● Task goal:
Output every line of the listing as it stands.

● Exercise materials:
- - -

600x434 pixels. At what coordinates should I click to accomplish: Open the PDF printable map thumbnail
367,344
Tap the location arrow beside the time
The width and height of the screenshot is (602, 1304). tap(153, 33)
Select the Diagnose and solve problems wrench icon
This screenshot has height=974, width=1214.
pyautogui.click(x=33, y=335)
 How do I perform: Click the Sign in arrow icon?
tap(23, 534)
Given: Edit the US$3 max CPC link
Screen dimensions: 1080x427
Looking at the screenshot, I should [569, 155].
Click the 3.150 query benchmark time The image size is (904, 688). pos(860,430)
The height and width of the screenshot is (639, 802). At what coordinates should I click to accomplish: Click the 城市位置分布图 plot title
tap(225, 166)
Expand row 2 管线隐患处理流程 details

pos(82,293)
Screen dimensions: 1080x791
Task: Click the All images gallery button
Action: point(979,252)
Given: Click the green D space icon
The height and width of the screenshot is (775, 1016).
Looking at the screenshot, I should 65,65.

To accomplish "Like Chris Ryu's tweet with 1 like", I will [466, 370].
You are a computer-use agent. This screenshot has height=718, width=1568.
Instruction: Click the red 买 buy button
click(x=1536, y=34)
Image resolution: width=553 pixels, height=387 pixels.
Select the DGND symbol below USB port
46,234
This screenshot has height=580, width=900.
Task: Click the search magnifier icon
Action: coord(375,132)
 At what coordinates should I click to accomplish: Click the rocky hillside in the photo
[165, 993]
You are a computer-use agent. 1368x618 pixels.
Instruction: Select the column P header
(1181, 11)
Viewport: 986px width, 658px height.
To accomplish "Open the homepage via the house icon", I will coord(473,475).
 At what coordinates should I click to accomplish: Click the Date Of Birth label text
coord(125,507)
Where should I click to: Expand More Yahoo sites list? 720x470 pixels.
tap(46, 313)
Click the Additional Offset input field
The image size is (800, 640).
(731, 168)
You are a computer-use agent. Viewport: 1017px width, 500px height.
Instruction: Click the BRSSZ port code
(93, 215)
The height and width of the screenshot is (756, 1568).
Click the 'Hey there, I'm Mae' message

- - -

● Expected answer:
600x434 pixels. At what coordinates should I click to accomplish: Open the PDF printable map thumbnail
367,344
Tap the location arrow beside the time
The width and height of the screenshot is (602, 1304). tap(153, 33)
Select the Diagnose and solve problems wrench icon
This screenshot has height=974, width=1214.
pyautogui.click(x=33, y=335)
 How do I perform: Click the Sign in arrow icon?
tap(23, 534)
Given: Edit the US$3 max CPC link
Screen dimensions: 1080x427
Looking at the screenshot, I should [569, 155].
Click the 3.150 query benchmark time The image size is (904, 688). pos(860,430)
The height and width of the screenshot is (639, 802). At what coordinates should I click to accomplish: Click the 城市位置分布图 plot title
tap(225, 166)
Expand row 2 管线隐患处理流程 details

pos(82,293)
Screen dimensions: 1080x791
Task: Click the All images gallery button
Action: point(979,252)
Given: Click the green D space icon
The height and width of the screenshot is (775, 1016).
Looking at the screenshot, I should 65,65.

To accomplish "Like Chris Ryu's tweet with 1 like", I will [466, 370].
You are a computer-use agent. This screenshot has height=718, width=1568.
Instruction: Click the red 买 buy button
click(x=1536, y=34)
Image resolution: width=553 pixels, height=387 pixels.
Select the DGND symbol below USB port
46,234
This screenshot has height=580, width=900.
Task: Click the search magnifier icon
Action: coord(375,132)
 At what coordinates should I click to accomplish: Click the rocky hillside in the photo
[165, 993]
You are a computer-use agent. 1368x618 pixels.
Instruction: Select the column P header
(1181, 11)
Viewport: 986px width, 658px height.
To accomplish "Open the homepage via the house icon", I will coord(473,475).
 At what coordinates should I click to accomplish: Click the Date Of Birth label text
coord(125,507)
Where should I click to: Expand More Yahoo sites list? 720x470 pixels.
tap(46, 313)
Click the Additional Offset input field
The image size is (800, 640).
(731, 168)
You are a computer-use agent. Viewport: 1017px width, 500px height.
Instruction: Click the BRSSZ port code
(93, 215)
The height and width of the screenshot is (756, 1568).
Click the 'Hey there, I'm Mae' message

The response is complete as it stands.